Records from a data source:
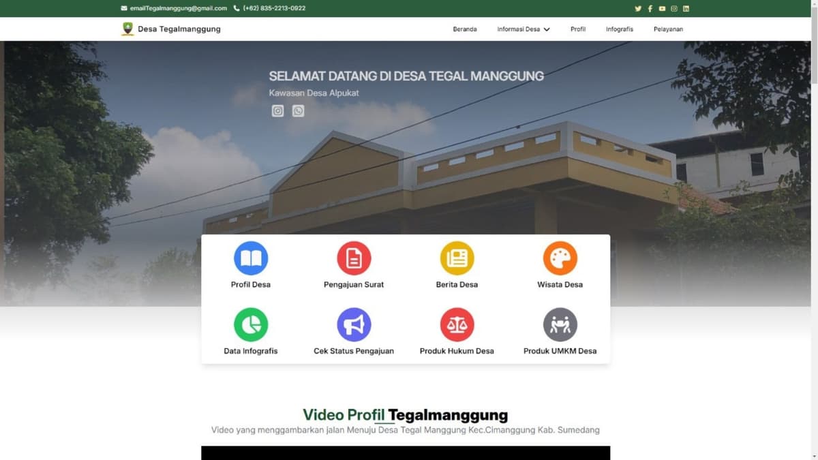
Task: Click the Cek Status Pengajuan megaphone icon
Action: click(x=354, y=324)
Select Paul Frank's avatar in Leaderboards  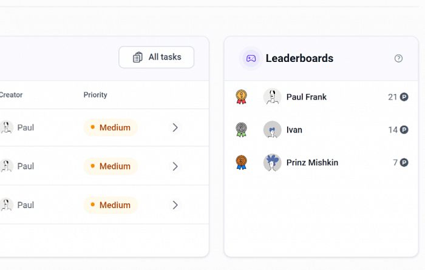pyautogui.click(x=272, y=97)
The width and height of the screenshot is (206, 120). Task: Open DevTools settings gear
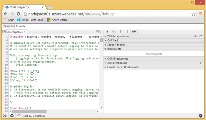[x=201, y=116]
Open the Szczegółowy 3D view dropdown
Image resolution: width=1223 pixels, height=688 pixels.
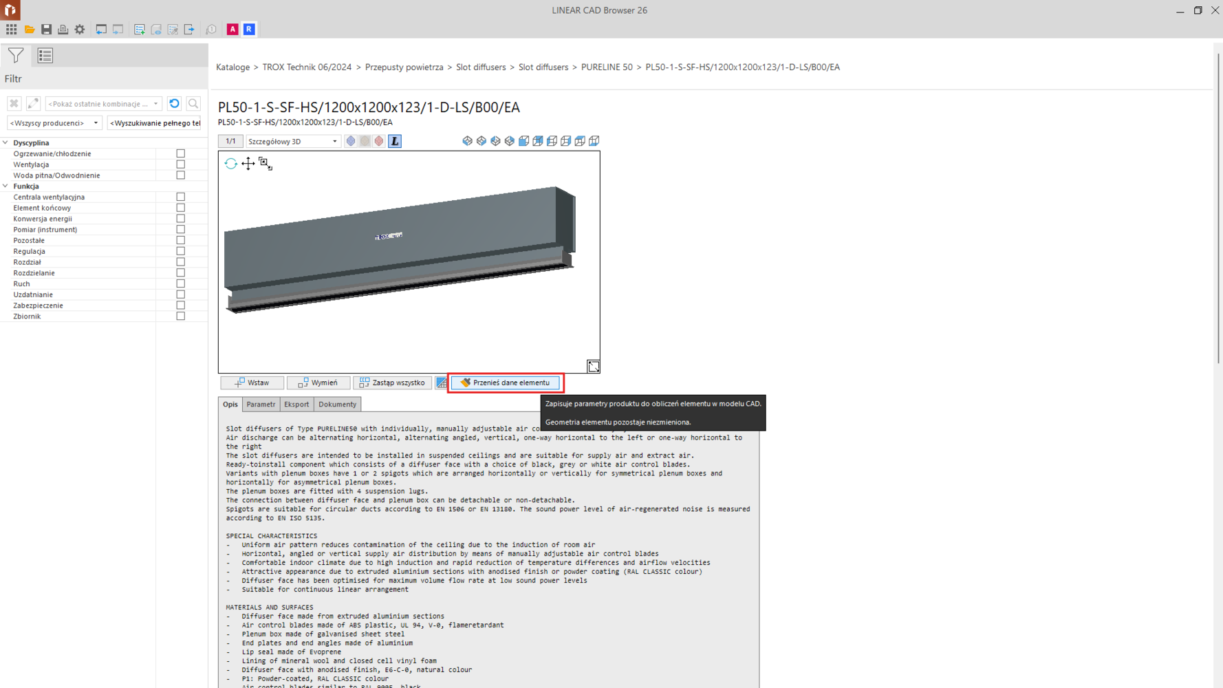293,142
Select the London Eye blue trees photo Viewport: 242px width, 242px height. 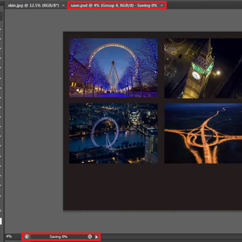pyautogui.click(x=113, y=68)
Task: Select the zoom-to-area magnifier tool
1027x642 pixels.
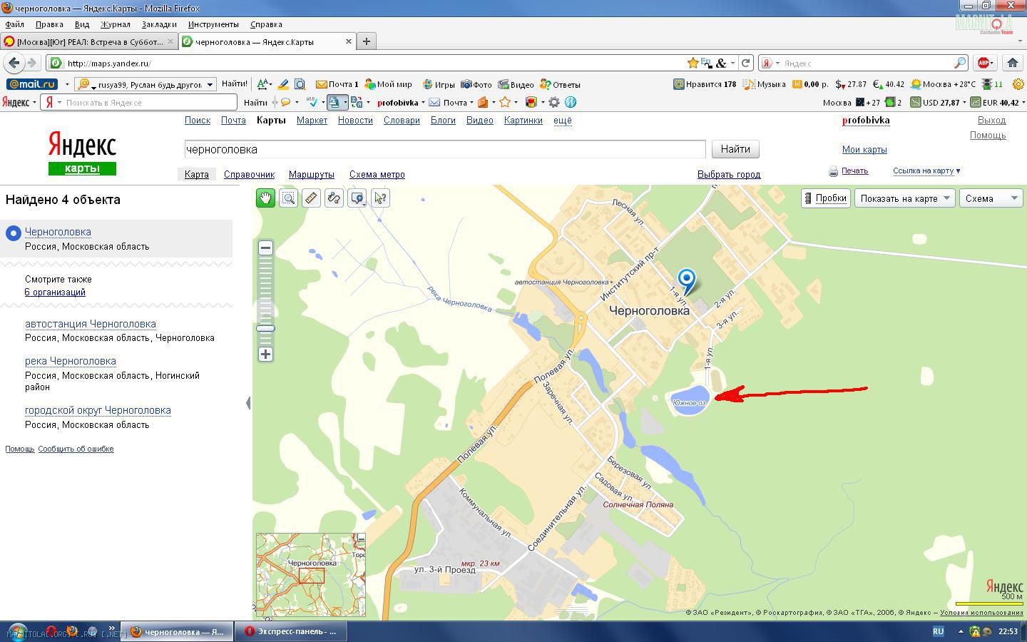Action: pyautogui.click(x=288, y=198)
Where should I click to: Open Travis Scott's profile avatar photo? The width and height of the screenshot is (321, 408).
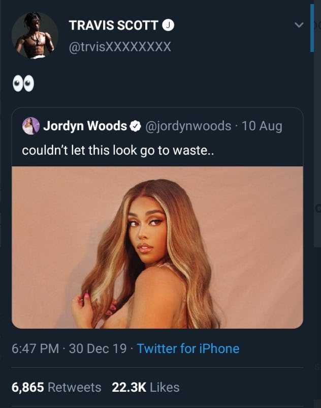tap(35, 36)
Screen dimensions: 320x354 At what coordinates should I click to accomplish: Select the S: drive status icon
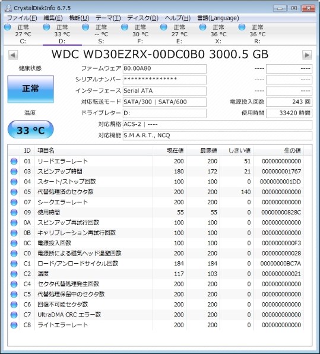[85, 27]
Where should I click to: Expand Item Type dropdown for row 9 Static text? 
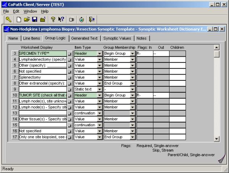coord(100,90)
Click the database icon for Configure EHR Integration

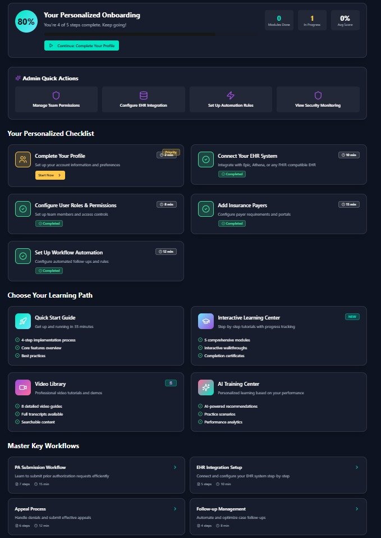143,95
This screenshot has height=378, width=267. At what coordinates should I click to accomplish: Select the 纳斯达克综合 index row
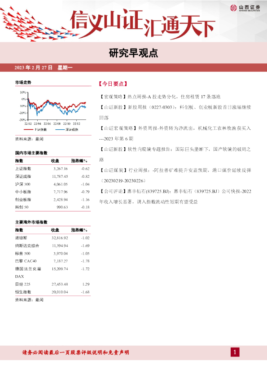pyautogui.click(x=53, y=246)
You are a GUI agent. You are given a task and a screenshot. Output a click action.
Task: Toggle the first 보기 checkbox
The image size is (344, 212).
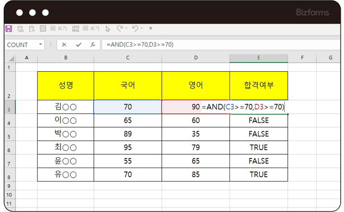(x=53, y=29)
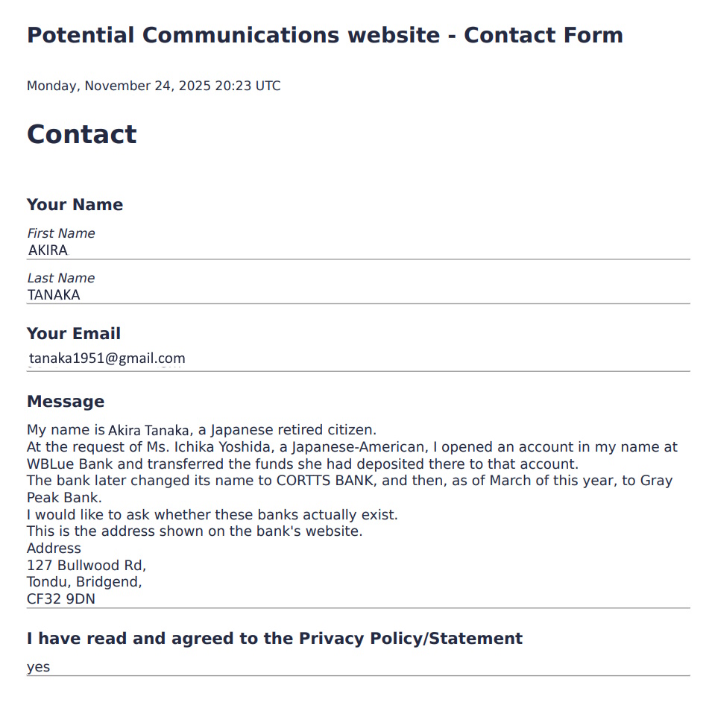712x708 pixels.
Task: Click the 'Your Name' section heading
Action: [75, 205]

_Problem description_. The lines wanted run from the one with "You are a GUI" through the final line of the data; repeat them word for word and skip every picture.

_Solution to the exercise_.
You are a GUI agent. You are given a task and a screenshot. Output a click action.
Task: Toggle the first 보기 checkbox
The image size is (344, 212).
(x=53, y=29)
712x708 pixels.
Task: Click the 'Your Name' section heading
Action: [75, 205]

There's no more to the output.